Lecture 7: Cancer as a preventable disease Flashcards
The WHO describes that what percentage of cancers are preventable?
30-50% (smoking is the most important cause of cancer that can be prevented)
Which cancer is the top cause of death in a large number of countries?
Lung cancer
How has changes in tobacco consumption related to prevalence of lung cancer deaths?
Cigarette consumption increased at beginning of 20th century (more marketing campaigns and became easier to transport tobacco)
- about 20 years later after beginning of increase in cigarette consumption, see increase in male lung cancer deaths bc cancer development takes long term exposure
- female lung cancer deaths begins to increase more slowly and much later than males (females were initially targeted by cigarette campaigns)
How does cigarette smoking drive the development of lung cancer?
carcinogens: interact with DNA forming DNA adducts that result in miscoding –> increase chance of generating mutations in KRAS, TP53 etc (mutations in proto-oncogenes and tumour suppressor genes)
Co-carcinogens: promote tumour development by inflammation, oxidative damage, gene promoter methylation (TSG inactivation)
Receptor binding: nicotine binding to its receptors activates other signalling pathways (Akt, PKA activation) that drives angiogenesis and transformation as well as decreasing apoptosis - increase mitogenic pathways
True or false: nicotine is a carcinogen?
False: but facilitates cancer progression due to addictive properties
What are the two main types of lung cancer?
Non-small cell lung cancer (more common)
Small cell lung cancer (less common and very strongly related to smoking)
What lifestyle factors are strongly associated with cancer development?
obesity/inactivity
sun exposure
Describe the global distribution of obesity-related cancer
more prevalent in America and europe
Which 4 cancers are especially linked to obesity/being overweight?
Breast, kidney, bowel, womb
How does obesity increase risk of developing cancer?
Adipose tissue dysfunction:
- increase in inflammatory cytokines
- increase in cancer stem cells - fat provides extra nutrients so favourable environment for growth of cancer stem cells
Systemic impacts:
increase insulin and insulin resistance
decrease adiponectin
increase eostrogen (breast cancer)
Has direct effects on cancer cells:
1. signalling pathway - eostrogen, insulin that can increase growth of cancer cell
2. metabolic effects
Indirect effects on microenvironment:
- cancer associated adipocytes
- inflammatory cells and markers that drive cancer development (pro-inflammatory microenvironment)

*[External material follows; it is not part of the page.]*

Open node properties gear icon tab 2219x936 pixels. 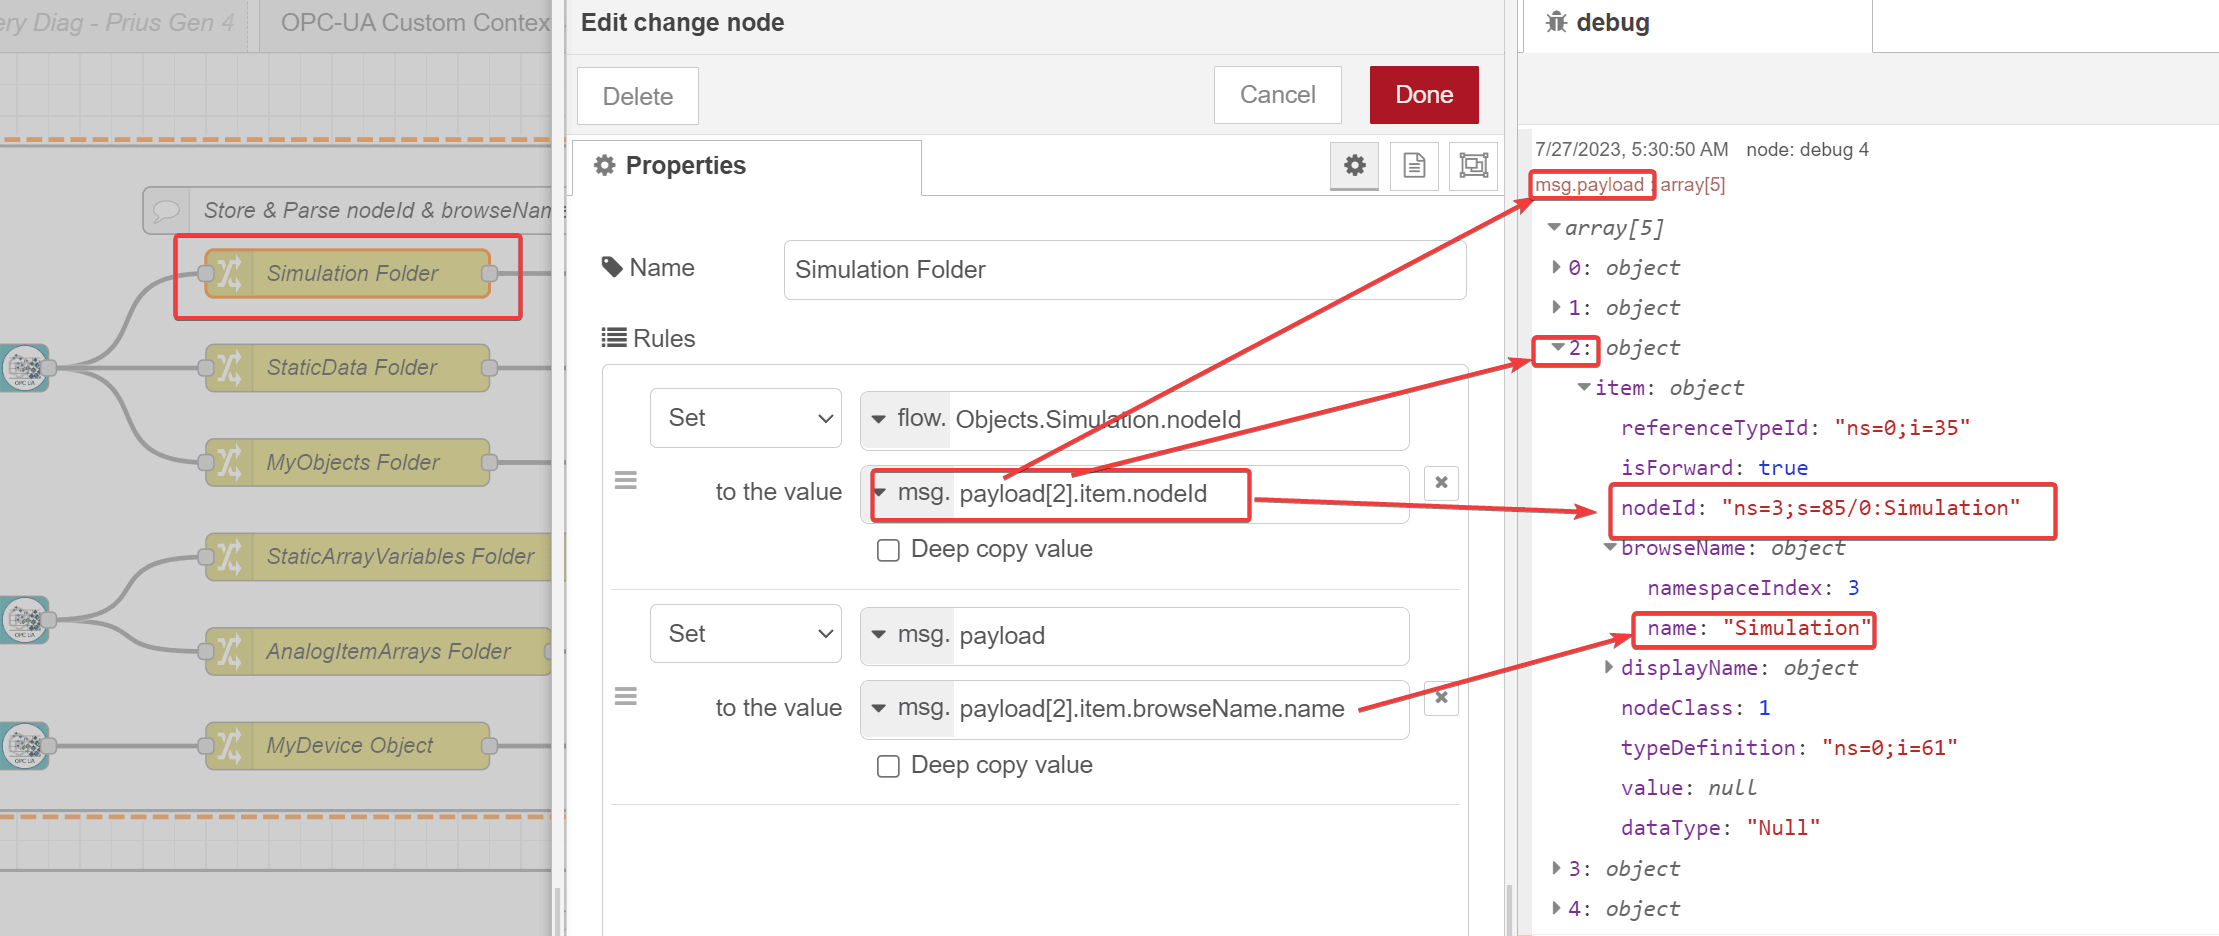(x=1354, y=165)
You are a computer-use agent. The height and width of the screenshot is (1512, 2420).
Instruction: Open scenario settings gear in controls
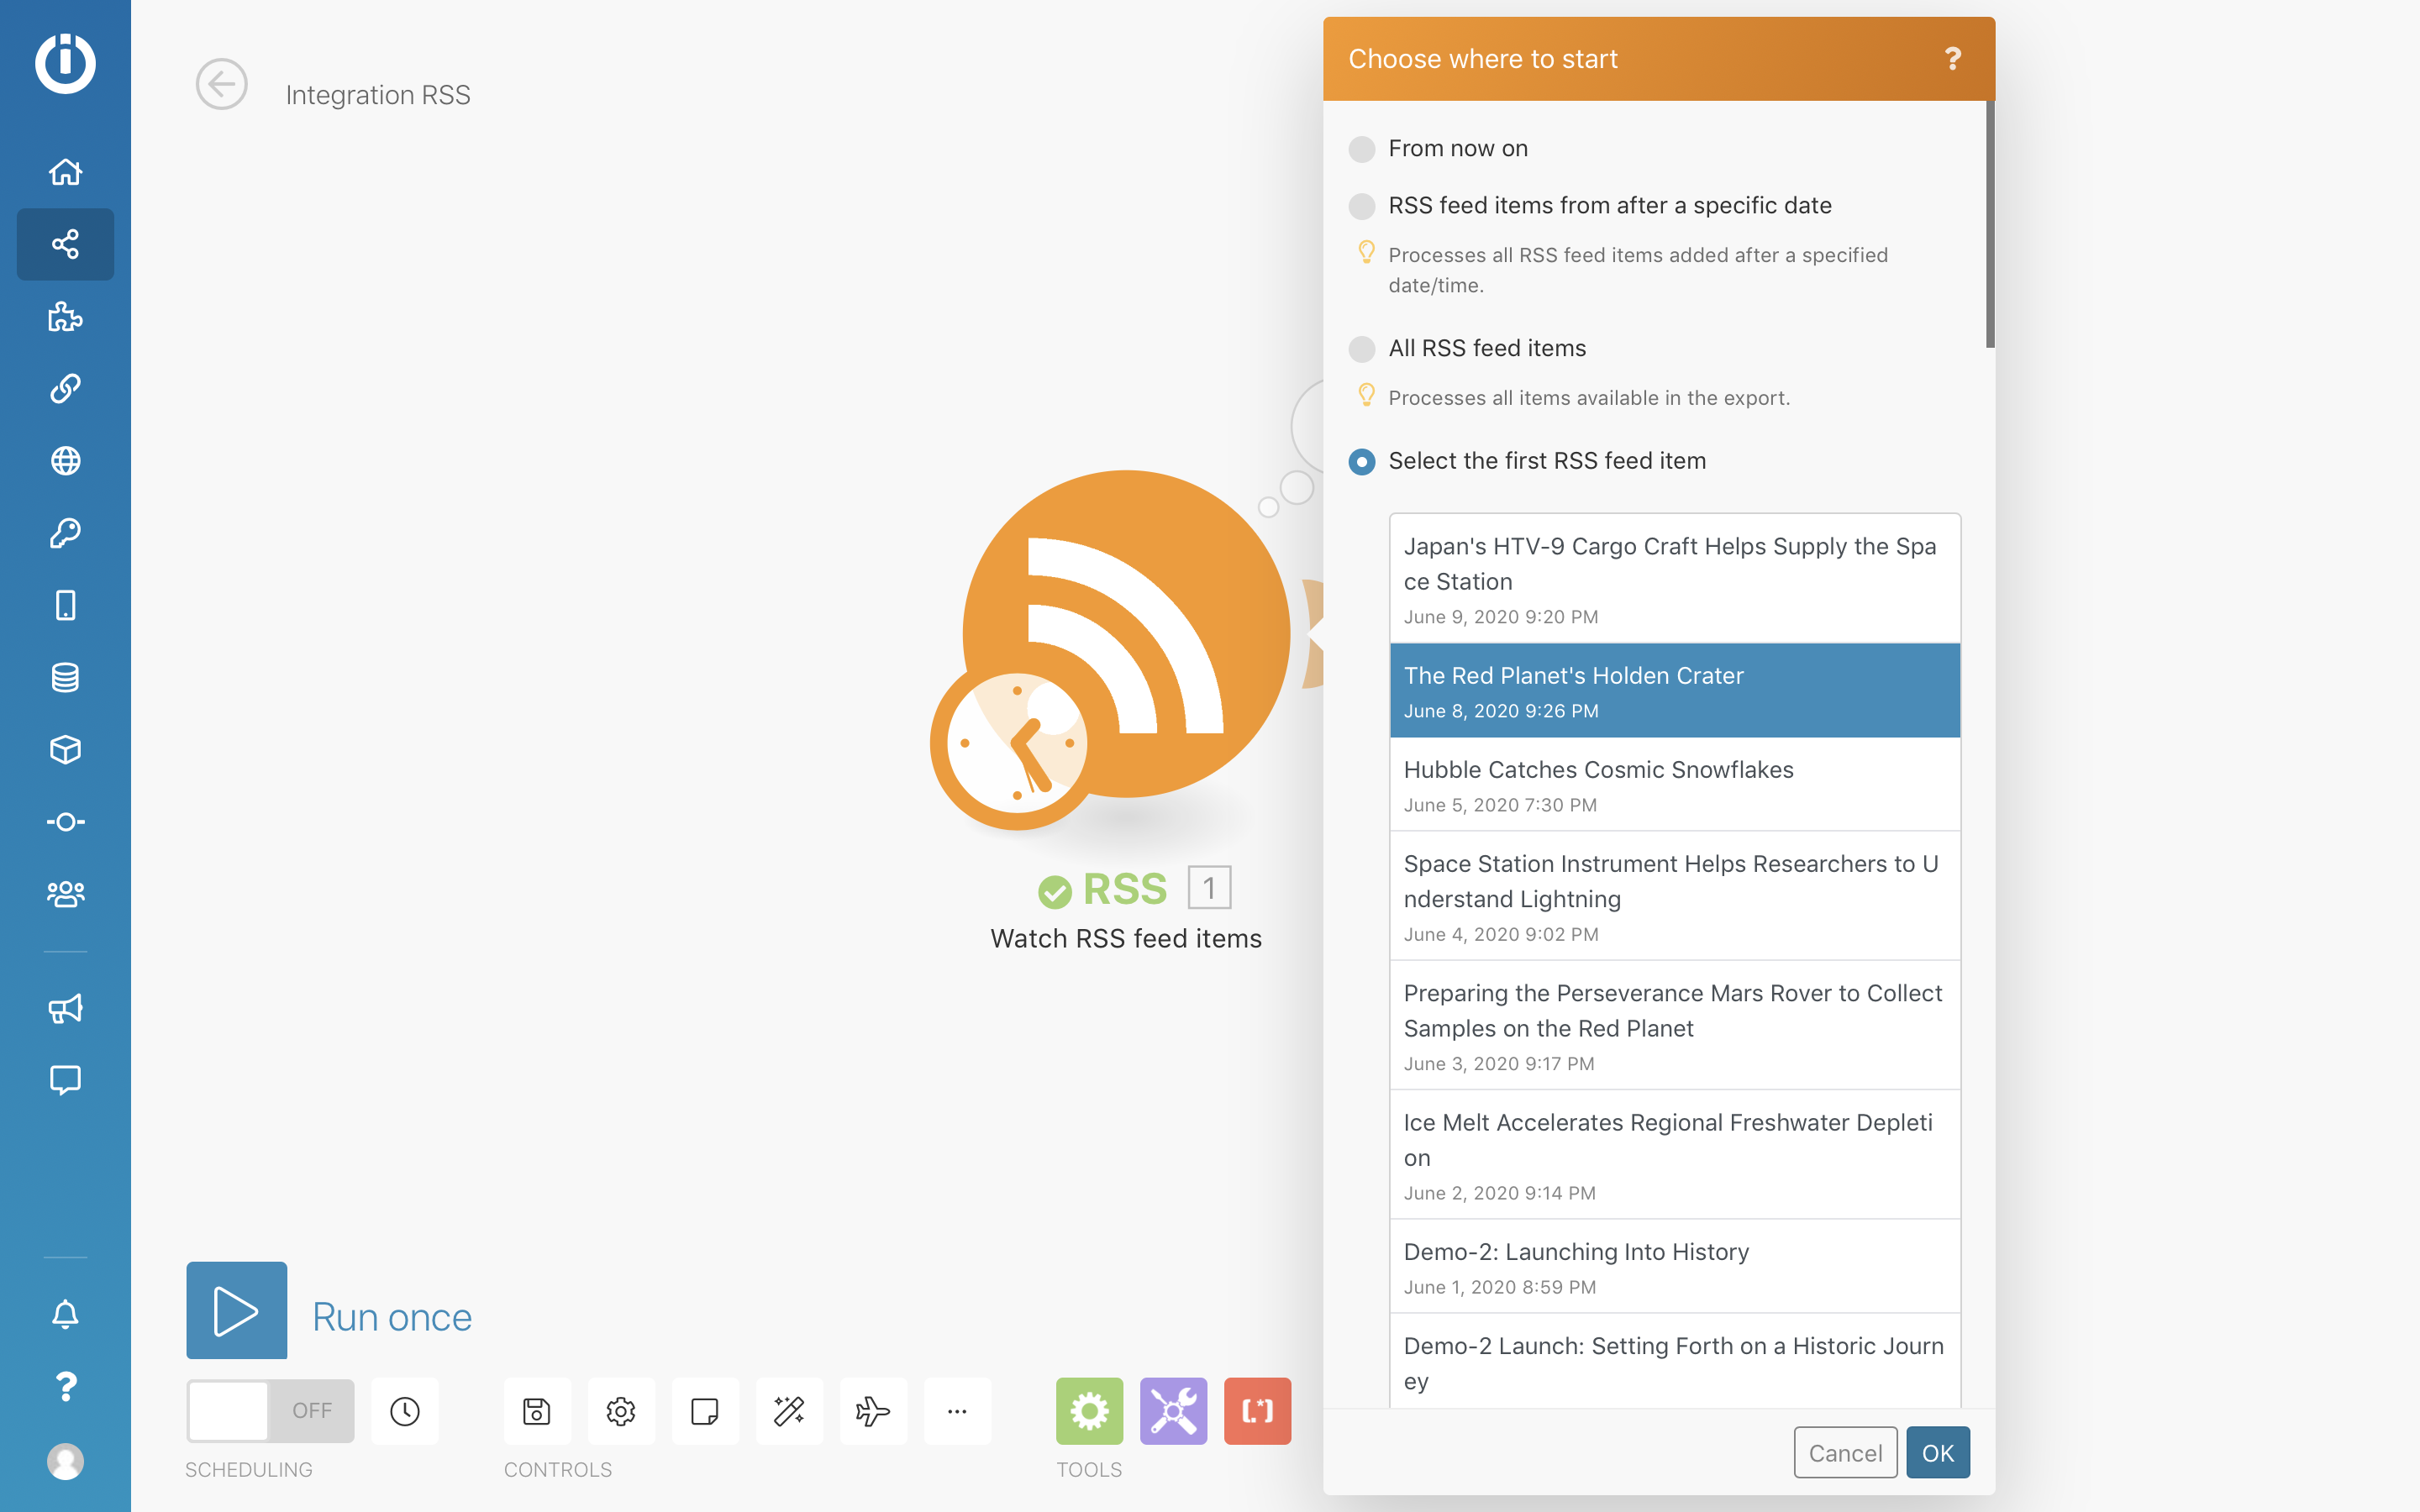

Why is obesity-related cancer more prevalent in females?
Cancers that are influenced by hormones such as beast and endometrial cancer are more common in females
How can the incidence of preventable cancers be reduced?
Increase in Education - campaigns that increase awareness (eating more fruit and veg - lower fat diet, cigarette packaging) but difficult to change people’s behaviour
Chronic infections cause what percentage of all cancers worldwide?
20% (with H. pylori and HPV most common)
which vaccination/eradication strategies are in use or in development to prevent cancer development?
Vaccines in use: HPV protects against a number of HPV subtypes, HBV (hepatitis B)
Vaccines in development: EBV, Hepatitis C and H. pylori
How has HPV vaccination hesitancy affected incidence of cervical cancer in Japan?
Japanese government suspended the proactive recommendation of the HPV vaccine in 2013 due to potential association of the vaccination with adverse effects (which turned out to be false)
–> modelling suggests that if the government do not do anything about it, the incidence will remain high.